中文摘要：

本文应用荧光光谱法研究了可可碱（TB）与牛血清白蛋白（BSA）相互作用的光谱特性。测定了18℃、30℃、40℃温度下的结合常数KA分别为1．68×10^4、1．58×10^4、1．45×10^4L／mol，结合位点数咒分别为1．04、1．03、1．03。实验结果表明：TB对BSA内源荧光的猝灭机理主要为静态猝灭；热力学参数探讨其相互作用机理，TB主要以静电力与BSA相互作用；研究了TB对BSA构象的影响，BSA的荧光主要源于色氨酸残基。同时研究了Cu^2＋存在下TB与BSA的相互作用。

英文摘要：

The interactions between theobromine （TB） and bovine serum albumin （BSA） were studied by fluorescence spectroscopy.
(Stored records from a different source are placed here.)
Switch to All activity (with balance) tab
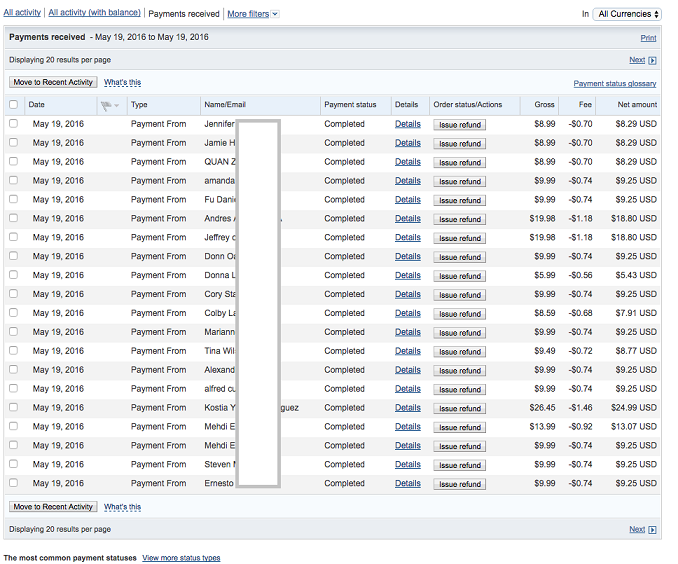Image resolution: width=678 pixels, height=564 pixels. click(x=94, y=14)
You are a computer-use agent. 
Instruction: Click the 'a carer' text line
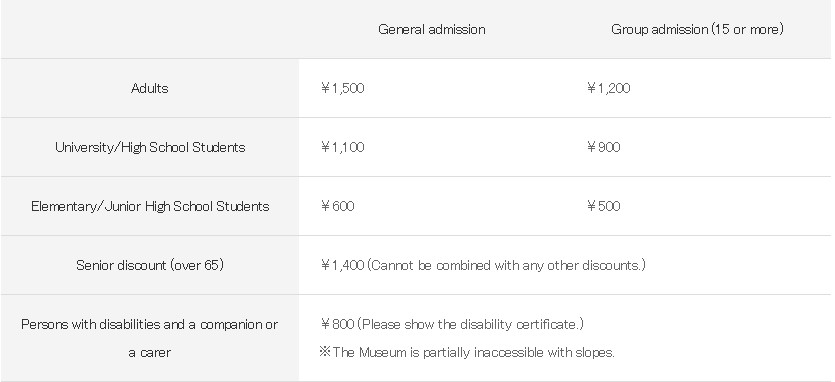pyautogui.click(x=150, y=353)
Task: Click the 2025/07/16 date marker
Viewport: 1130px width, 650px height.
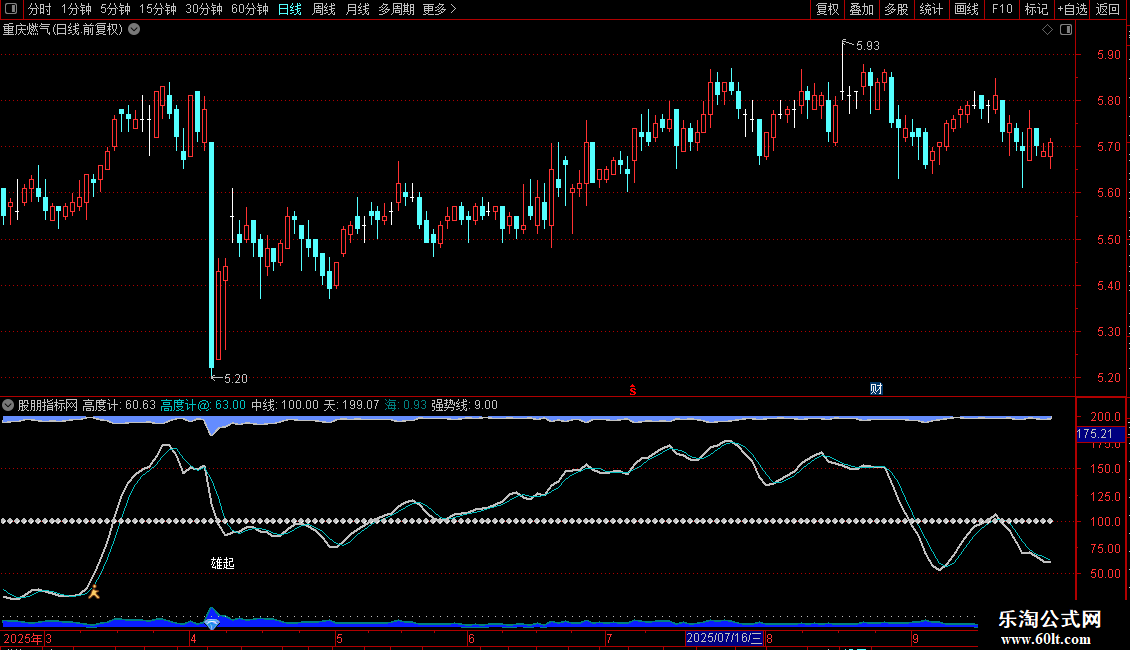Action: point(724,637)
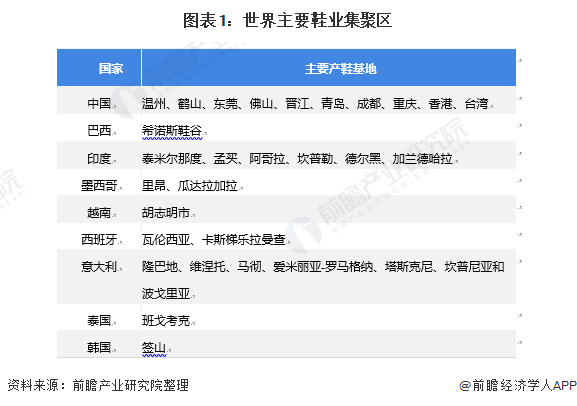Click the 泰国 country cell

pos(99,321)
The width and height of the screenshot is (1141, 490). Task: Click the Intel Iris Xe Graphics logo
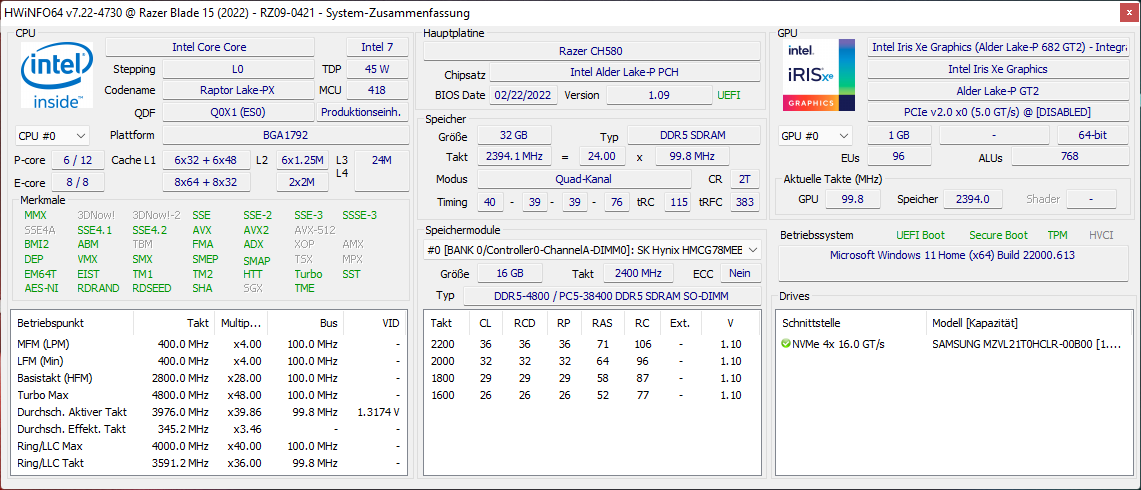[x=819, y=76]
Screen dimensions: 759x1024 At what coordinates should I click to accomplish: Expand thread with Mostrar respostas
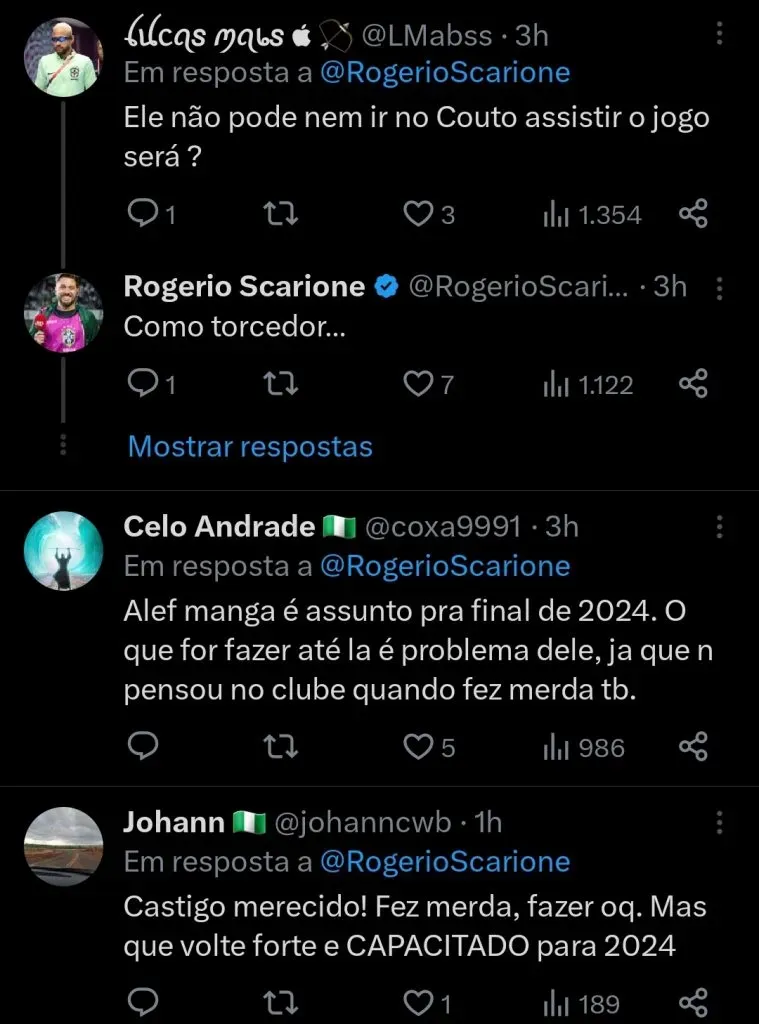pyautogui.click(x=250, y=446)
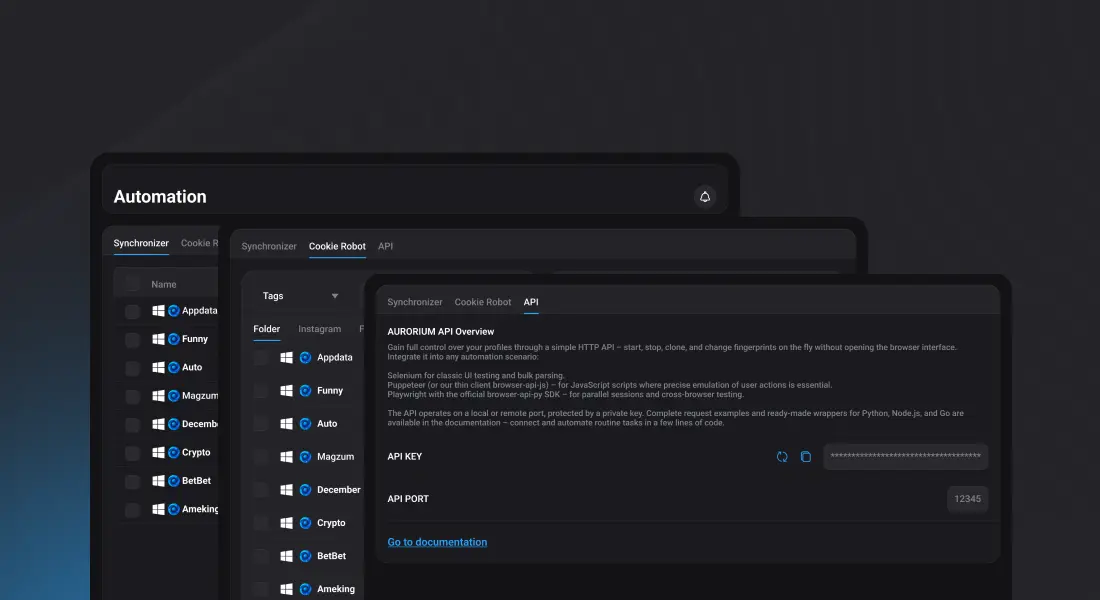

The binding constants and binding sites were measured at different temperatures. Experimental results revealed that theobromine had strong ability to quench the intrinsic fluorescence of BSA and the interactions had been verified as consistent with the static quenching procedure. According to the thermodynamic parameters, the inter acting forces were determined to be electrostatic force. The effect of various concentrations of Cu^2＋ on the binding for theobromine and bovine serum albumin was illustrated.